Task requirements
Everything from the line containing "You are a computer-use" through the last line of the listing below should be returned exactly, except for pictures.

Study material
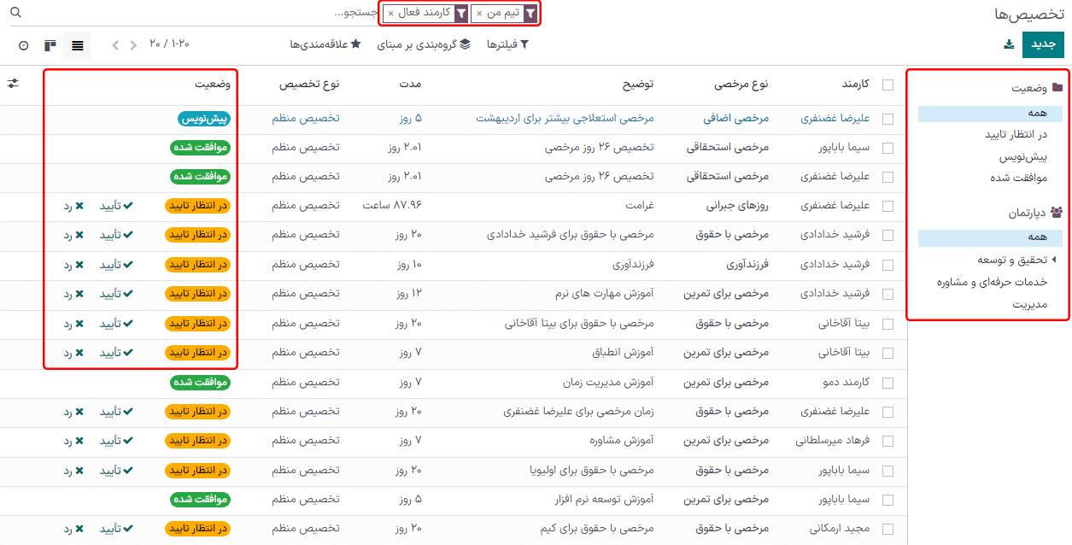The width and height of the screenshot is (1072, 545).
Task: Click the search magnifier icon
Action: 15,14
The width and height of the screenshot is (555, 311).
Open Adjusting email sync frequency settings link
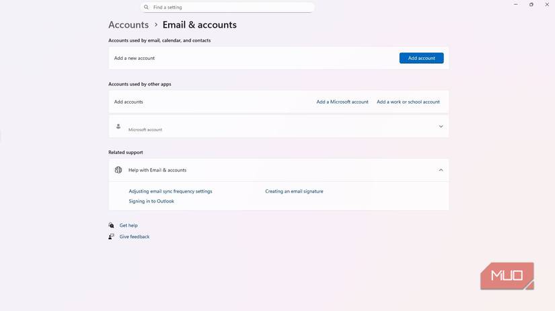170,191
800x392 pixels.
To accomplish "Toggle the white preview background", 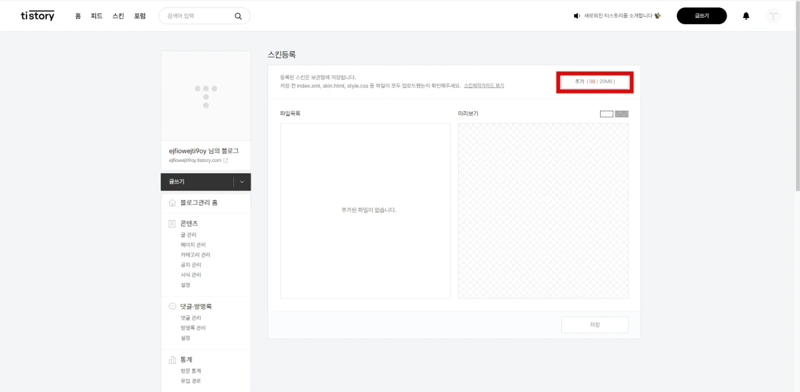I will [605, 113].
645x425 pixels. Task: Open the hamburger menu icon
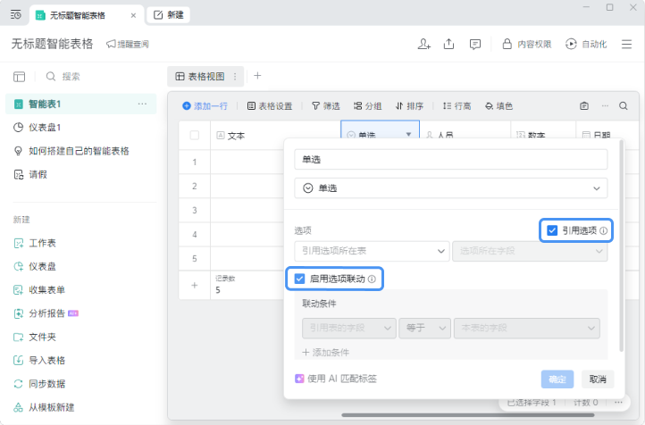[x=626, y=44]
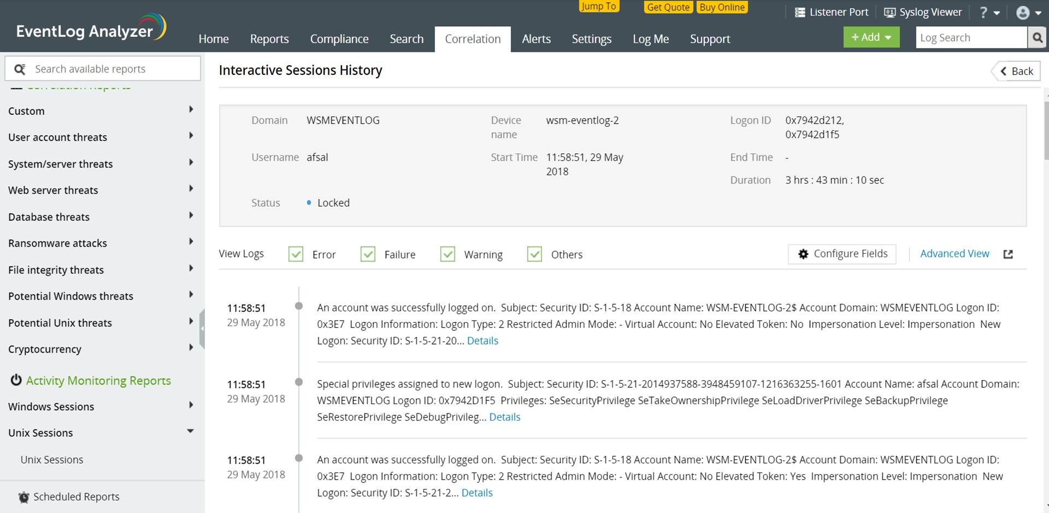This screenshot has width=1049, height=513.
Task: Click the help question mark icon
Action: [x=984, y=13]
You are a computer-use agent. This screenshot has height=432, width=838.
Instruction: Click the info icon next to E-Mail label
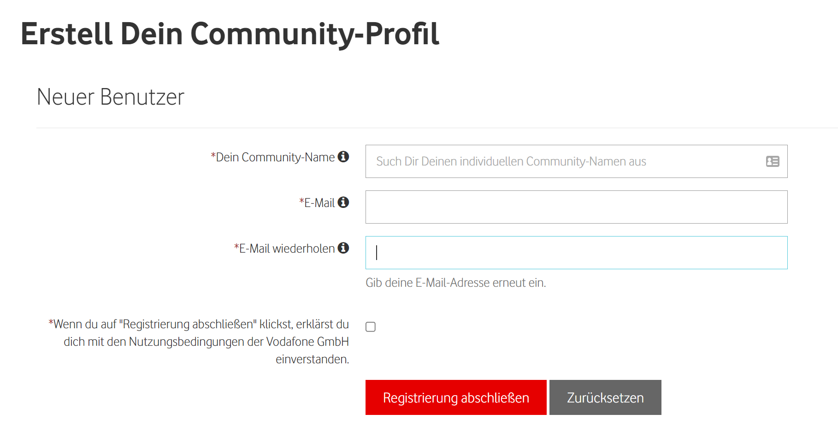coord(343,202)
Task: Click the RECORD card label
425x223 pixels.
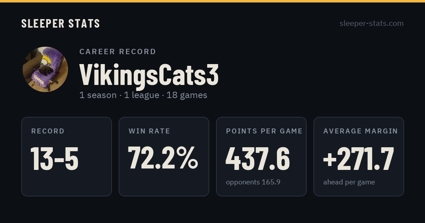Action: [48, 131]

Task response
You are a computer-use agent. This screenshot has height=432, width=838.
Instruction: Click the info icon next to E-Mail label
coord(343,202)
Task: Click the RECORD card label
425x223 pixels.
Action: [48, 131]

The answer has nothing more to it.